Boolean Algebra

1. In Boolean algebra, "1" represents:

a)  Any true statement

b)  A high voltage level

c)  Any false statement

d)  A low voltage level

Answer:  a) Any true statement

Explanation: In Boolean algebra, 1 represents any logical TRUE statement, often associated with a high voltage level in digital circuits.

2. The distributive property of Boolean algebra states:

a)  A + (B ∨ C) = (A + B) ∨ (A + C)

b)  A ∧ (B ∨ C) = (A ∧ B) ∨ (A ∧ C)

c)  A ∨ (B ∧ C) = (A ∨ B) ∧ (A ∨ C)

d)  ¬(A ∧ B) = ¬A ∧ ¬B

Answer:  b) A ∧ (B ∨ C) = (A ∧ B) ∨ (A ∧ C)

Explanation: This property allows us to simplify expressions involving AND (∧) and OR (∨) operations.

3. The complement of the expression A ∨ ¬B is:

a)  A ∧ B

b)  ¬(A ∨ ¬B)

c)  ¬A ∧ B

d)  A ∧ ¬B

Answer:  c) ¬A ∧ B

Explanation: The complement of an expression is obtained by inverting all its literals (variables or their negations).

4. The simplified form of A ∧ (A ∨ B) is:

a)  A

b)  B

c)  A ∨ B

d)  1

Answer:  a)  A

Explanation: Using the absorption property, A ∧ (A ∨ B) = A.

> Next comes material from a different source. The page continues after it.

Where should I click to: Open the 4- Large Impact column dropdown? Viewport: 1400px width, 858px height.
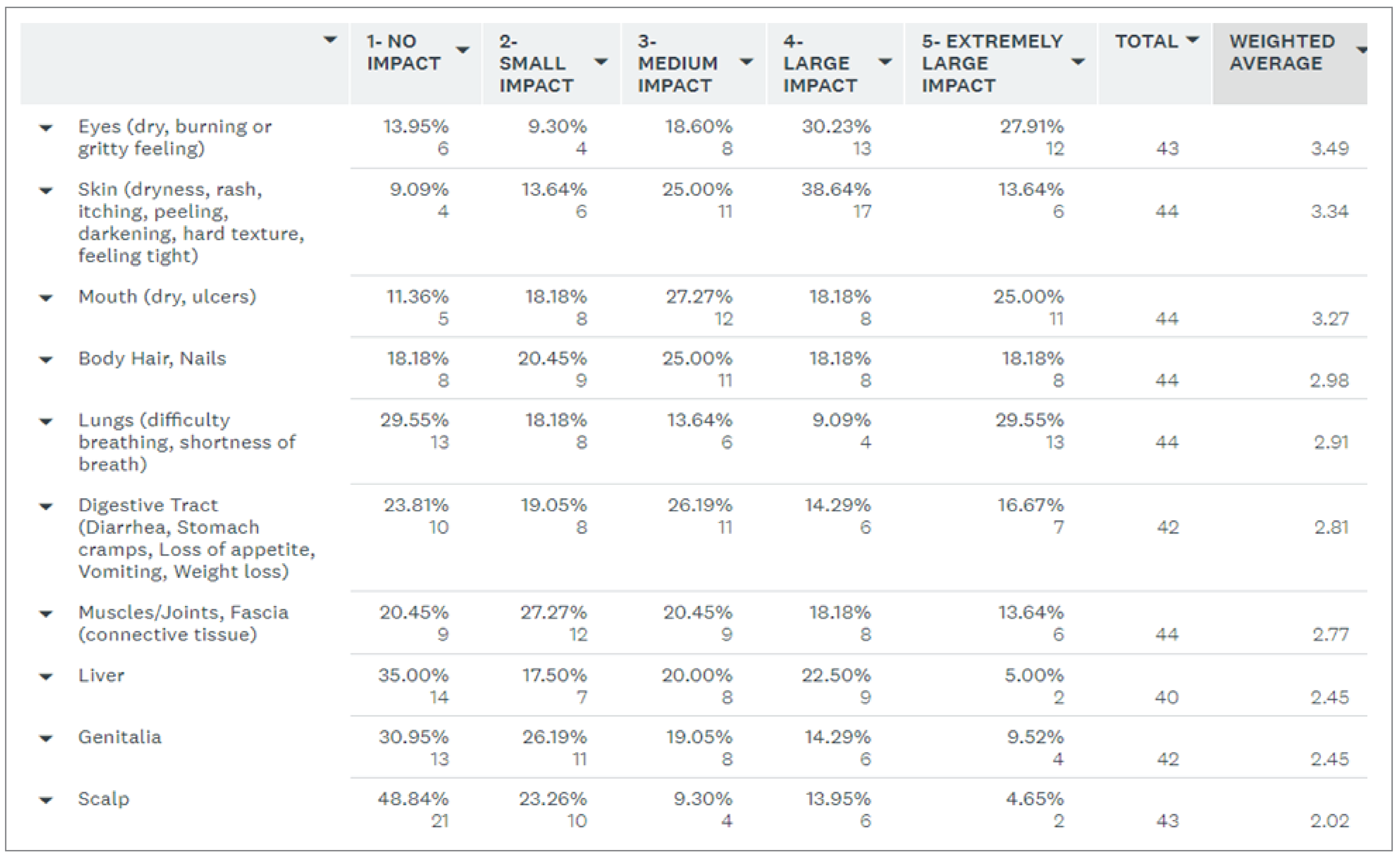pyautogui.click(x=885, y=62)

5. Which of the following is NOT a valid Boolean operator?

a)  ∧ (AND)

b)  ¬ (NOT)

c)  ⊕ (XOR)

d)  + (OR)

Answer:  None of the above (All options are valid Boolean operators).

Explanation: All listed options are fundamental Boolean operators used in logic operations.

6. De Morgan's Law states that the complement of the product of two variables is equivalent to the:

a)  Product of their complements

b)  Sum of their complements

c)  Product of their inverses

d)  Sum of their inverses

Answer:  b)  Sum of their complements

Explanation: De Morgan's Law allows us to simplify complex expressions by replacing one operation with another and their negations.

7. In a K-map, a "1" in a cell signifies:

a)  Both inputs are 1

b)  At least one input is 1

c)  The output is 1

d)  The cell is irrelevant

Answer:  c)  The output is 1

Explanation: A K-map is a visual tool used to simplify Boolean expressions. A "1" in a cell represents the product term where the output is 1 for the corresponding combination of input values.

8. What is the SOP (Sum of Products) form of the Boolean expression Y = ¬A ∨ B ∨ C?

a)  Y = ¬A + B + C

b)  Y = A ∧ (B ∨ C)

c)  Y = (¬A ∧ B) ∨ (¬A ∧ C)

d)  Y = (A ∨ B) ∧ (A ∨ C)

Answer:  a)  Y = ¬A + B + C

Explanation: SOP form represents an expression as the sum of product terms, where each product term includes all literals (variables or their negations) connected by AND operations.